NER is a useful tool to identify key information, add structure and gain insight into your content. It’s particularly useful while processing and exploring large collections of text such as news articles, wiki pages or websites. It makes it easier to understand the subject of a text and group similar pieces of content together.

In the following example, the short text is analyzed for any named entity and the model extracts not only the individual words that make up the entities, but also phrases, consisting of multiple words.

{
    "docs": [{"text_field": "Elastic is headquartered in Mountain View, California."}]
}
...

The task returns the following result:

{
  "inference_results": [{
    ...
      entities: [
        {
          "entity": "Elastic",
          "class": "organization"
        },
        {
          "entity": "Mountain View",
          "class": "location"
        },
        {
          "entity": "California",
          "class": "location"
        }
      ]
    }
  ]
}
...

Fill-mask

edit

The objective of the fill-mask task is to predict a missing word from a text sequence. The model uses the context of the masked word to predict the most likely word to complete the text.

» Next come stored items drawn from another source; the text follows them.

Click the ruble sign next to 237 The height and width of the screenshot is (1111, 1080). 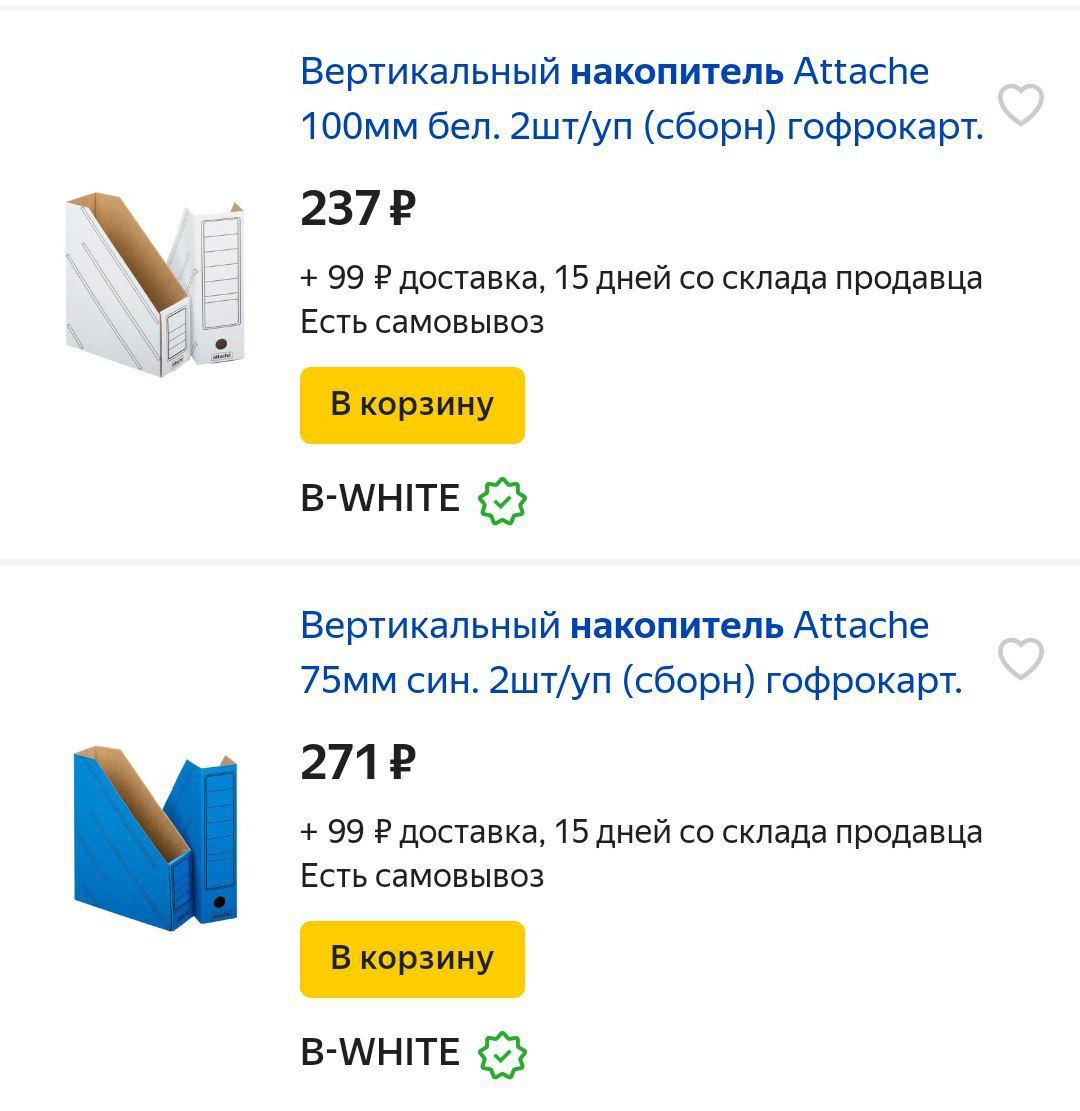point(400,210)
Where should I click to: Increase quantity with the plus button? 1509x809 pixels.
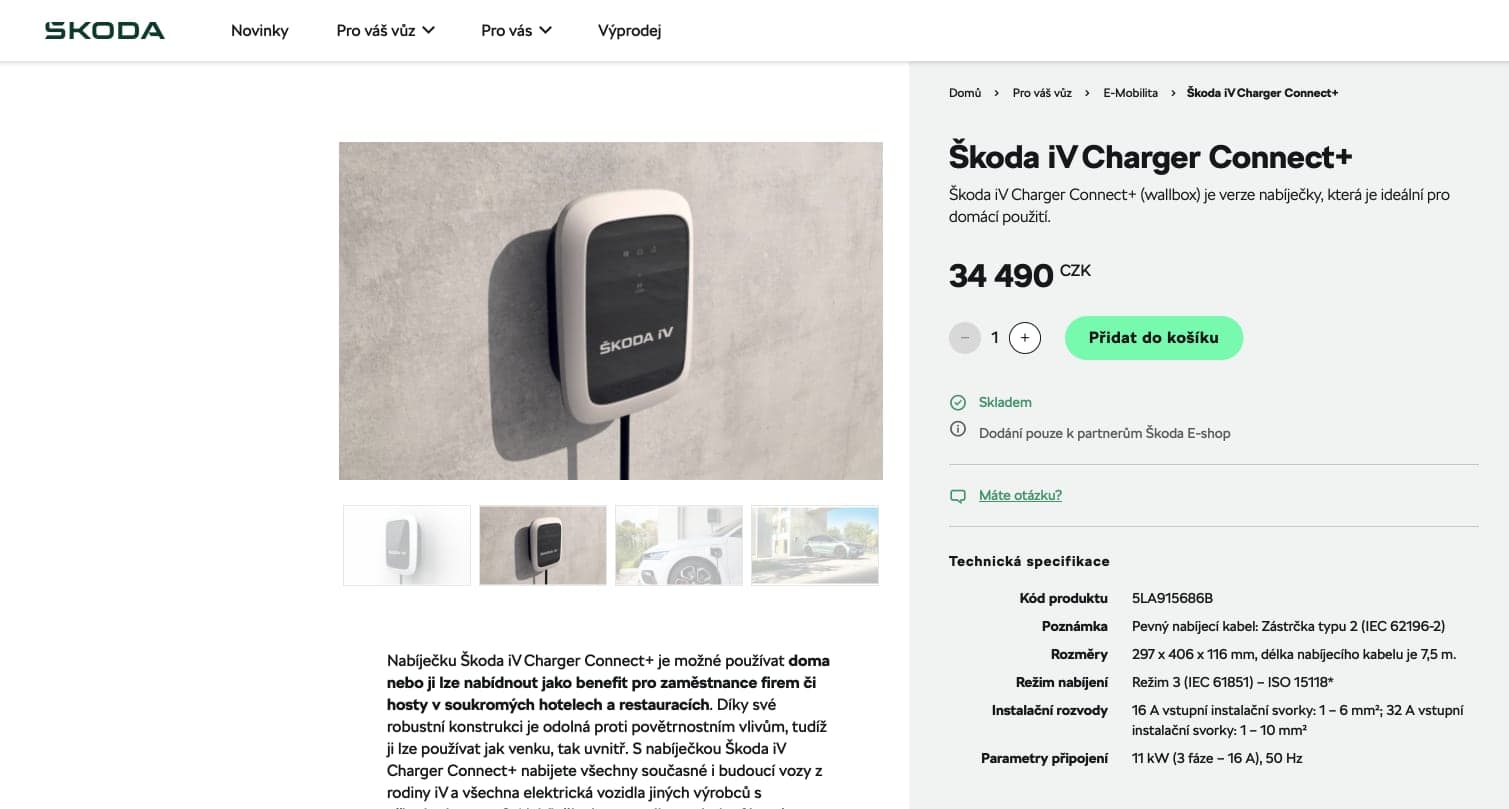(x=1025, y=338)
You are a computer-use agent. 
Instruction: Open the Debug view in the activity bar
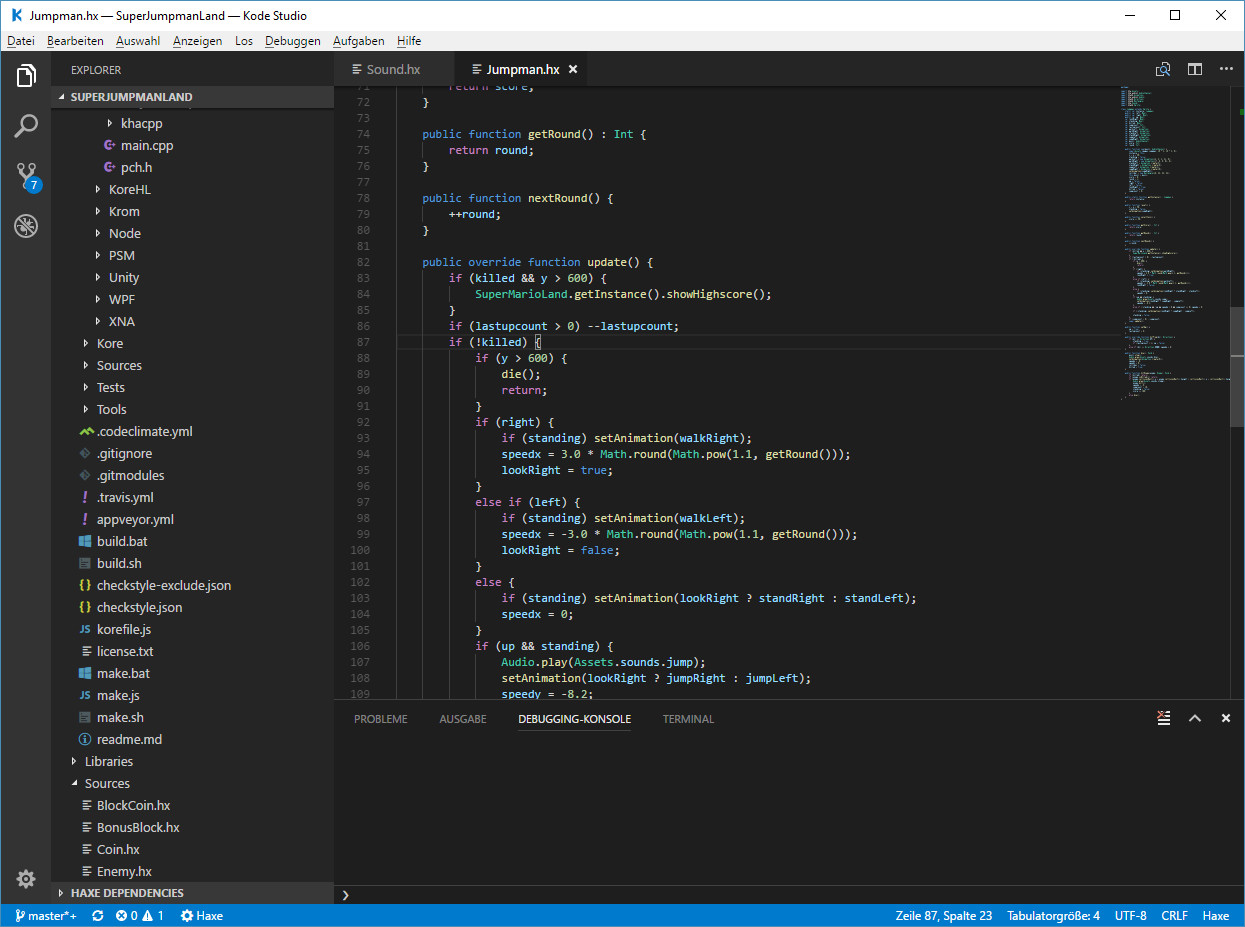26,226
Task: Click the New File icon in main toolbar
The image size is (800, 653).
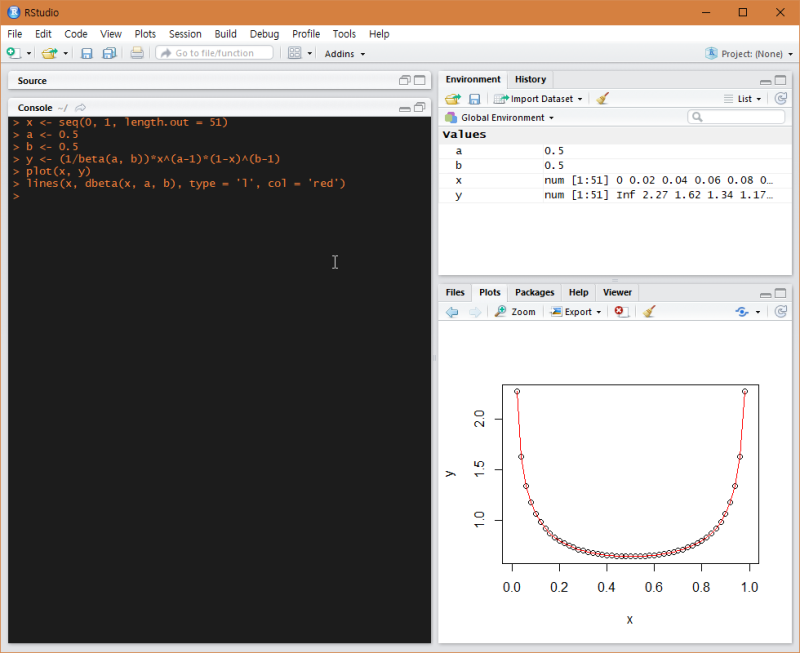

The fill-mask task can be used to quickly and easily test your model.

In the following example, the special word “[MASK]” is used as a placeholder to tell the model which word to predict.

{
    docs: [{"text_field": "The capital city of France is [MASK]."}]
}
...

The task returns the following result:

...
{
  "predicted_value": "Paris"
  ...
}
...

Question answering

edit

The question answering (or extractive question answering) task makes it possible to get answers to certain questions by extracting information from the provided text.

The model tokenizes the string of – usually long – unstructured text, then it attempts to pull an answer for your question from the text. The logic is shown by the following examples:

{
    "docs": [{"text_field": "The Amazon rainforest (Portuguese: Floresta Amazônica or Amazônia; Spanish: Selva Amazónica, Amazonía or usually Amazonia; French: Forêt amazonienne; Dutch: Amazoneregenwoud), also known in English as Amazonia or the Amazon Jungle, is a moist broadleaf forest that covers most of the Amazon basin of South America. This basin encompasses 7,000,000 square kilometres (2,700,000 sq mi), of which 5,500,000 square kilometres (2,100,000 sq mi) are covered by the rainforest. This region includes territory belonging to nine nations. The majority of the forest is contained within Brazil, with 60% of the rainforest, followed by Peru with 13%, Colombia with 10%, and with minor amounts in Venezuela, Ecuador, Bolivia, Guyana, Suriname and French Guiana. States or departments in four nations contain "Amazonas" in their names. The Amazon represents over half of the planet's remaining rainforests, and comprises the largest and most biodiverse tract of tropical rainforest in the world, with an estimated 390 billion individual trees divided into 16,000 species."}],
    "inference_config": {"question_answering": {"question": "Which name is also used to describe the Amazon rainforest in English?"}}
}
...

The answer is shown by the object below:

...
{
  "predicted_value": "Amazonia"
  ...
}
...